La laïcité se caractérise par trois grands principes : un principe de liberté de conscience et de religion ; un principe d’égalité des citoyen.ne.s interdisant toute discrimination liée à l’appartenance ou la non-appartenance à une religion (ce qui permet de parler de régime de laïcité et pas de régime de tolérance, dans lequel la liberté religieuse est acquise mais pas l’égalité politique) ; et un principe de neutralité de l’État, c’est-à-dire la non-ingérence réciproque de l’État et de l’Église. p.79
Sur le papier, ce principe a l’air vraiment intéressant et « apaisant » pour tout le monde. Sauf que la réalité est toute autre. Comment est-on passé d’une laïcité qui acceptait les croyances et les choix individuels religieux à une laïcité qui ne tolère plus le port de vêtements ou accessoires religieux s’ils sont « ostentatoires » ou « prosélyte » ? Et d’ailleurs c’est quoi un vêtement « ostentatoire » ou « prosélyte » ? C’est à ce genre de questions que tente de répondre ce livre. On comprend à travers les exemples de situations qui jalonnent certains chapitres que l’application de la loi de 2004 est très subjective et que son interprétation est souvent laissée à l’appréciation des équipes éducatives, des proviseurs, des CPE. Et que même au sein d’un même établissement les avis peuvent être très divergents. Ce livre rappelle également l’état actuel de la législation, ce qui est légal de ce qui ne l’est pas, au-delà de tout jugement (mais rappelle toutefois dans quel contexte cette loi de 2004 a été élaborée et comment on en est arrivé là).
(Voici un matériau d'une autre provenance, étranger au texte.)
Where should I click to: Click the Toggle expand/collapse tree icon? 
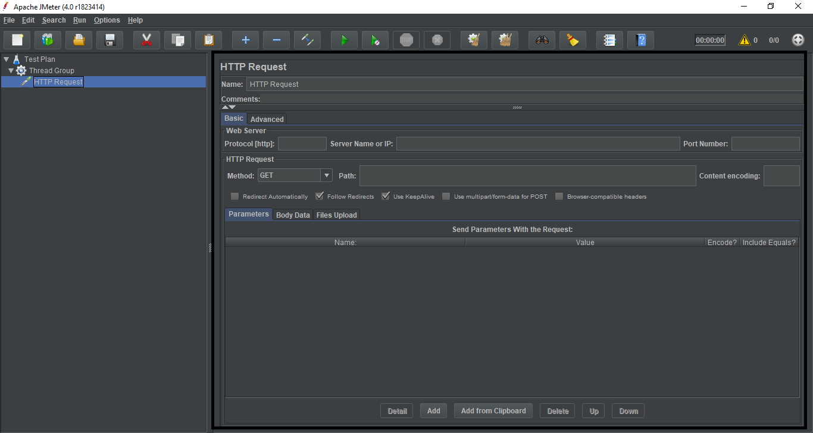tap(307, 40)
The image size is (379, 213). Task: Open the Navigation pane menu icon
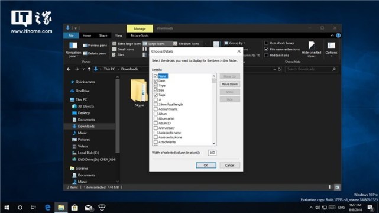[x=73, y=45]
Quand j’ai lu le livre, j’ai voulu surligner des kilomètres de phrases pertinentes, vous citer des longs paragraphes bien argumentés, faire des commentaires à chaque « chapitre ». Et puis je me suis dit que j’allais probablement dénaturer le propos… Je donnerai ici simplement quelques phrases marquantes, qui, je l’espère, vous donneront envie d’en savoir plus ;)
Par exemple :
Alors que rien ne permet d’affirmer que cette religion serait incompatible avec la laïcité, les débats contemporains se sont crispés sur l’islam. Il est essentiel d’avoir en tête les facteurs qui expliquent cette évolution pour pouvoir mettre à distance cette identification d’un corps étranger à la laïcité.
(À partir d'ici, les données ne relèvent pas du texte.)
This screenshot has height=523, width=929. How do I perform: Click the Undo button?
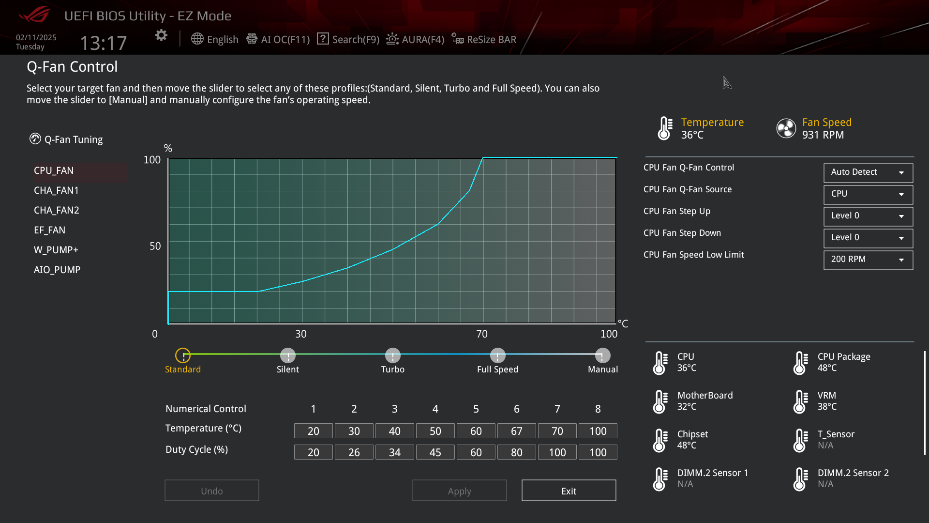[x=212, y=491]
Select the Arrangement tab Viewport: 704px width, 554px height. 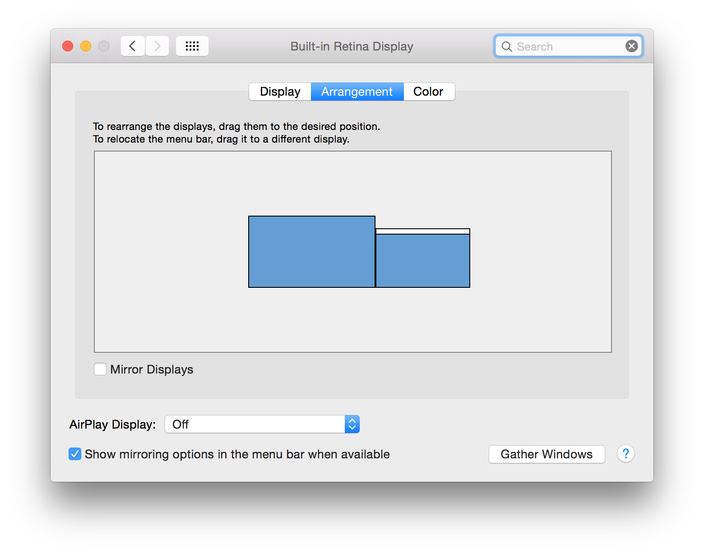coord(357,91)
Un chapitre qui m’a beaucoup intrigué, intéressé, interpellé : « Le combat pour la laïcité a-t-il été aussi le combat pour l’égalité hommes-femmes? » Avec par exemple, (à propos des filles voilées) :
Victimes ou coupables, aucun autre choix n’est laissé aux jeunes femmes pour se positionner. Difficile de faire de ce présupposé un levier de l’émancipation des femmes. Pourtant, certains mouvements féministes soutiennent cette logique et s’indignent qu’on puisse s’opposer à l’interdiction du voile. […] Or, le féminisme a consisté historiquement à défendre les choix individuels et la liberté des femmes.
En référence, ils citent d’ailleurs un ouvrage qui a été chroniqué auparavant par les VI, « Les filles voilées parlent ».
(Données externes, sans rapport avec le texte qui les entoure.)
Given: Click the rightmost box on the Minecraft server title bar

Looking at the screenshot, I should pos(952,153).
Et un petit dernier pour la route qui m’a fait sourire car c’est ce que je constate amèrement presque tous les jours (et contre quoi je me bats quotidiennement) :
Alors même que l’attention se focalise sur les politiques médiatiques autour du port du voile, l’école laïque s’arrange très bien du sexisme de l’orientation et des filières genrées, ou encore la présence massive de marques sur les fournitures scolaires assenant les pires stéréotypes sexistes. Il suffit par ailleurs d’ouvrir un manuel pour y voir le peu de place qu’occupent les femmes – autrices, scientifiques, politiques, etc. – et qu’y dominent encore les clichés sexistes.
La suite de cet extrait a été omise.